**Text excerpt:**
>>>>

Are Shrubs Really Low Maintenance?

Are Shrubs Really Low Maintenance?

Well, compared to lawn, yes! And compared to typical beds of perennials, yes again!

Lawns require relentless mowing, week in, week out, during most of the growing season. Shrubs do not require anything at all on a weekly basis. Many people feel compelled to water and fertilize their lawns. But with properly selected shrubs—meaning you’ve chosen shrubs that will actually prefer your situation (soil texture, sun, moisture, and pH level)—there is little or no need for watering after the first year, no need to fertilize, and as the plant covers and shades out more of the ground below, less and less need for even occasional weeding.

<<<<

**Dataset entries:**
>>>>

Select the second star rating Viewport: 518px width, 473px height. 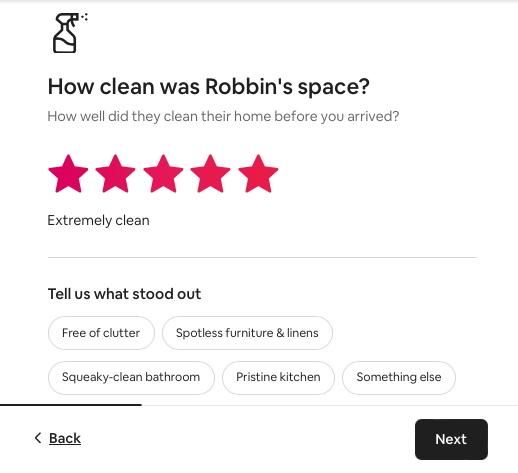115,174
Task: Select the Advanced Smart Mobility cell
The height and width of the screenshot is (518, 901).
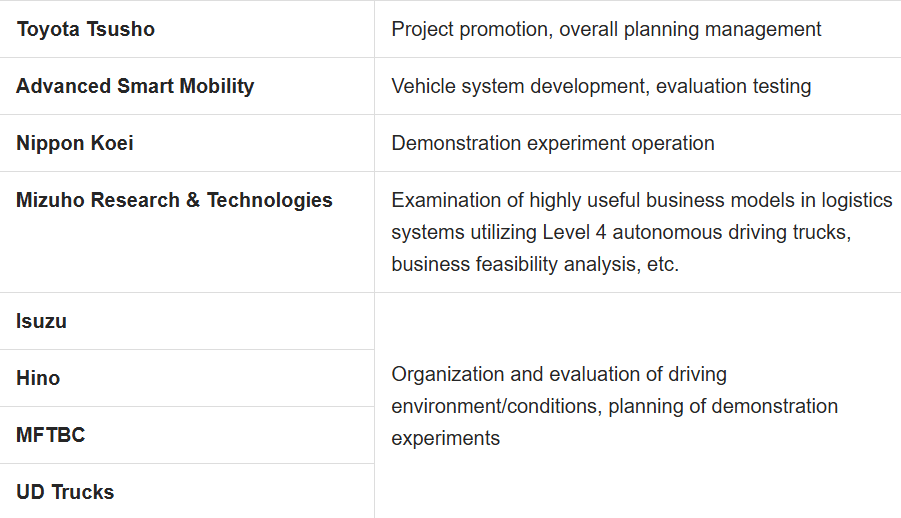Action: [135, 86]
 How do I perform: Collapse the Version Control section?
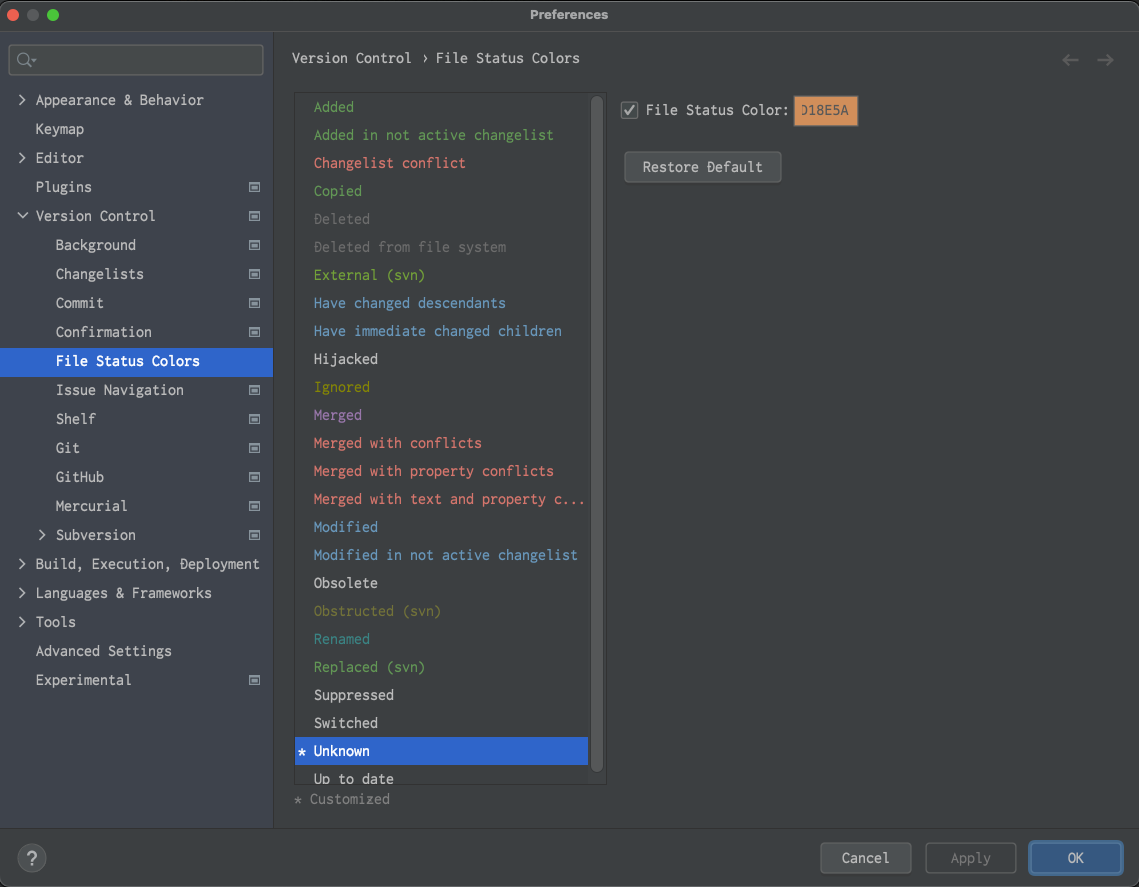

<<<<

**Work item A:**
Answer these questions using the text on shrub maintenance:
(i) Shrubs are said to be low maintenance compared to which two kinds of planting?
(ii) How often do lawns require mowing during most of the growing season?
(iii) After what period is there little or no need to water properly selected shrubs?
**Work item B:** Carry on the text on shrub maintenance from the point where it stops.
The items are not needed for what comes next.

**Response A:**
(i) Lawn and typical beds of perennials.
(ii) Week in, week out.
(iii) After the first year.

**Response B:**
In gardens where I have been involved with running volunteer groups to accomplish weeding, the areas with low-branching shrubs were the areas that needed the least of our attention to look fabulous. I remember taking note of an area planted with full-size Fragrant sumac (Rhus aromatica), because we never had to do a thing with it. The deer didn’t eat it, and no weeds grew under its dense branches. Meanwhile it was a great place to bring children to look for bird nests, and the area looked neat and tidy in spring with small white bloom, through the summer with its trifoliate leaves and increasingly red berries, and in the fall with brilliant red leaf color.

Examples of shorter stature native shrubs—so handy for planting close to a walkway or the foundation of a house—include Lowbush Blueberry (Vaccinium angustifolium), Inkberry (Ilex glabra), Dwarf Waxmyrtle (Morella cerifera ‘Don’s dwarf’), and Little Henry Sweetspire (Itea virginica ‘Little Henry’).

Native shrubs provide multifaceted benefits, particularly for birds. The leaves host insects that birds can use to feed their young. The branches provide nesting areas and shelter from predators, and the berries are a source of food for migration or winter survival.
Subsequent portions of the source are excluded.